"I told you my people will accept you, and your fate among them will be no worse than mine...." Her protest trailed off as she read the inflexible refusal in his impassive face.
"Earth and sky can't meet." He looked back down the canyon, toward where a wedge of the barren plain, pink with reflected sunset, showed between the rock walls. Then the girl was in front of him again. Her eyes were very large, and her red lips spoke no more useless words of pleading.
Instead—her hands were on his shoulders, her arms slipped round his neck as her slim body swayed against him, her face blurred with nearness, tilted up....
Gravely, according to the terrapin custom, Torcred touched noses with her.
He felt her go tense, and she drew back. Her eyes glistened with a shock and disappointment he was at a loss to understand. She said in a choked voice, "Good-bye!" and turned and fled up the ravine.

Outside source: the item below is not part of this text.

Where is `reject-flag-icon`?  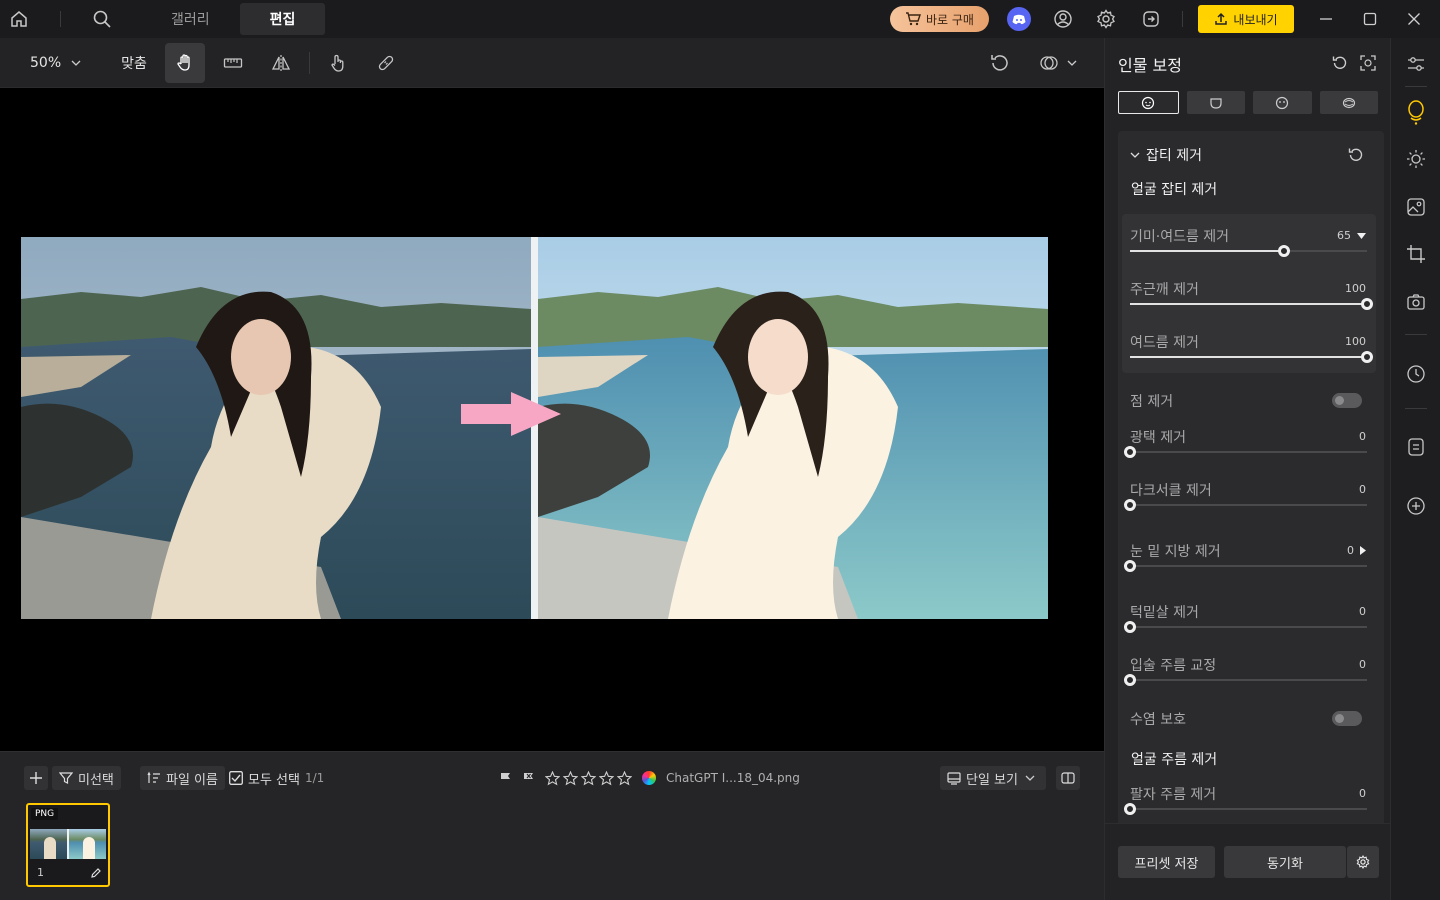
reject-flag-icon is located at coordinates (528, 778).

Mechanically Torcred picked up the satchel with the remainder of her share of the food and water, which she had remembered to leave behind. His muscles tightened with a violent urge to run after her and bring her back by force.

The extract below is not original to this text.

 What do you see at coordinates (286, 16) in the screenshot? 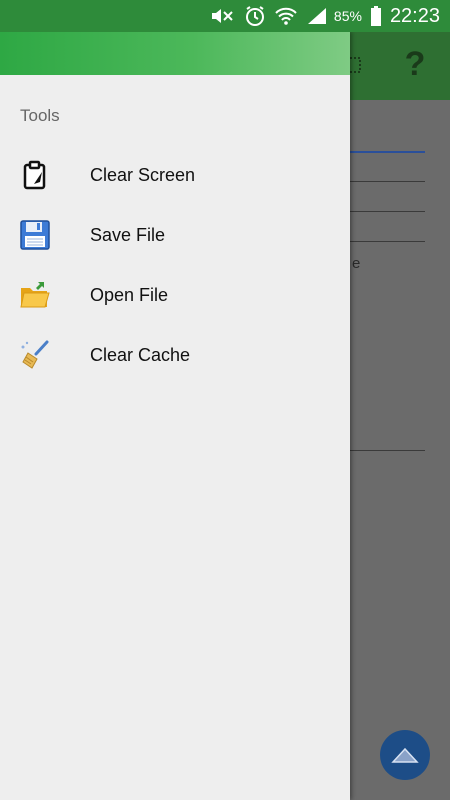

But how could he hold her with him? She still had her place, however small, in the world of machines that had cast him out.... Suddenly he hated them all without exception, all the iron monsters that ruled the world in whose sight flesh and blood were helpless, hopeless, as nothing.
He stumbled down the mountain, going into an exile lonelier than that stigmatized by the brand on his forehead. Yet withal, loneliness and hatred, he felt a curious inner peace. His brain was no longer a battlefield of hostile allegiances and longings. He still had no name for what he had become. But it didn't matter any more.
He reached the bottom of the last rock slide, and looked back; in the failing light he could just make out the mesa rim, above which must lie the aeros' eyrie. Nothing moved up there. She would be at home now, among her own kind.